Reconstitution of a K(ATP) channel from basolateral membranes of
Necturus enterocytes.
Mayorga-Wark, O., W. P. Dubinsky, and Stanley G. Schultz.
Department of Physiology and Cell Biology, University of Texas
Medical School at Houston
APStracts 2:0123C, 1995.
We have previously reported that basolateral membrane vesicles
isolated from Necturus small intestinal epithelial cells and
incorporated into planar phospholipid bilayers display a highly
selective "maxi" conductance K+ channel whose open-time
probability is affected by voltage.
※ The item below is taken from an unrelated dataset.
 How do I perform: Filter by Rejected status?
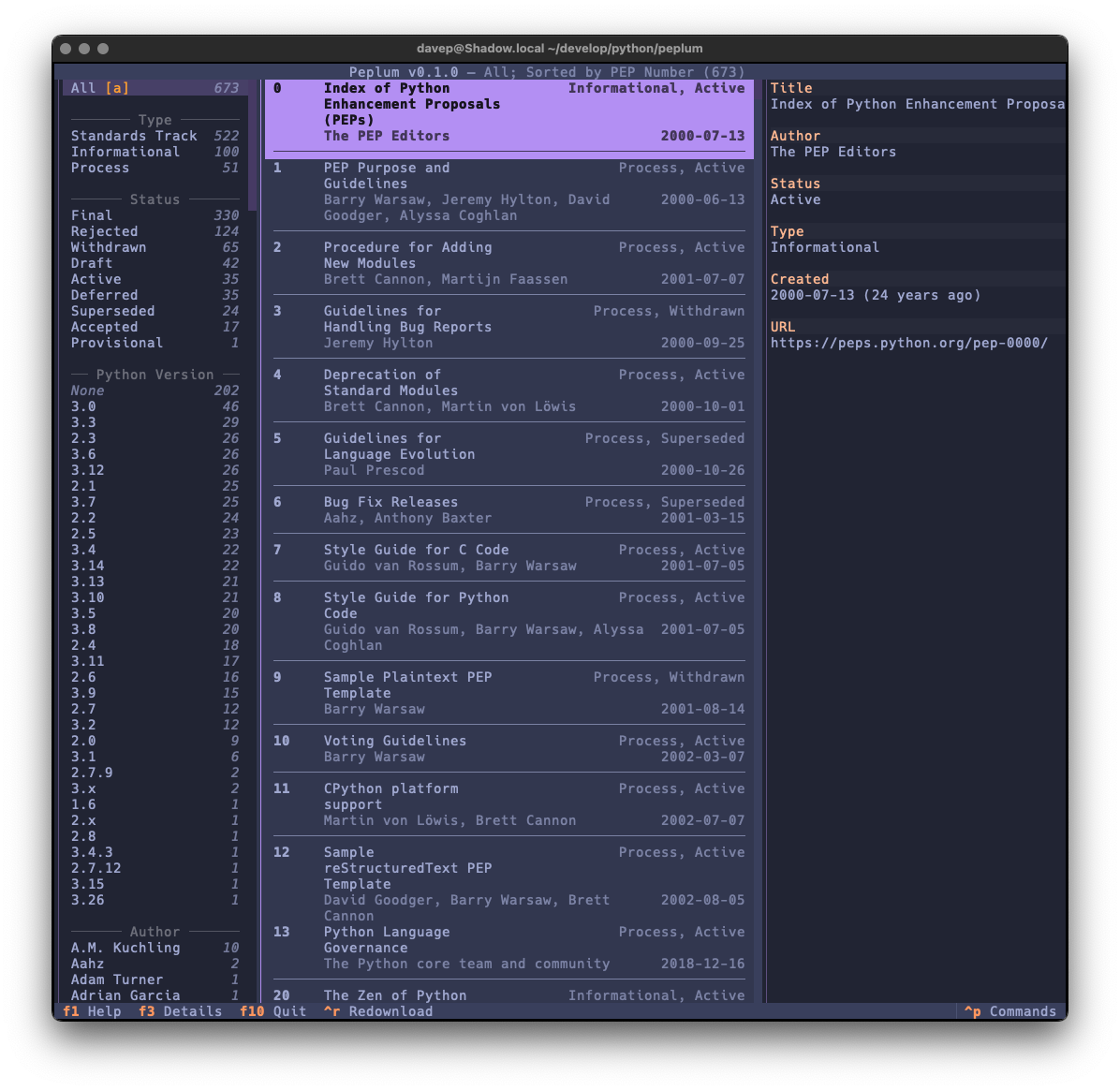tap(155, 231)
We now report that this channel
is inhibited by MgATP in the solution bathing the intracellular face
of the channel but not by Mg2+ or the Na+ or K+ salts of ATP; the
effects of MgATP can be prevented or reversed by MgADP. The channel
is also inhibited by the nonhydrolyzable ATP analogue MgATP-[gamma]-S
and the sulfonylurea derivatives tolbutamide and glibenclamide; all
of these agents are effective in the intracellular compartment but
not when added to the extracellular compartment alone. Channel
activity is stimulated by the "K+ channel opener", diazoxide,
which also reverses the effect of glibenclamide but not of MgATP. The
possible role of this channel as a mediator of the parallelism
between basolateral membrane Na+-K+ pump activity and the macroscopic
K+ conductance of that barrier is discussed.
Received 21 November 1994; accepted in final form 13 February
1995.
APS Manuscript Number C684-4.
Article publication pending Am. J. Physiol. (Cell Physiology).
ISSN 1080-4757 Copyright 1995 The American Physiological Society.
Published in APStracts on 10 March 1995.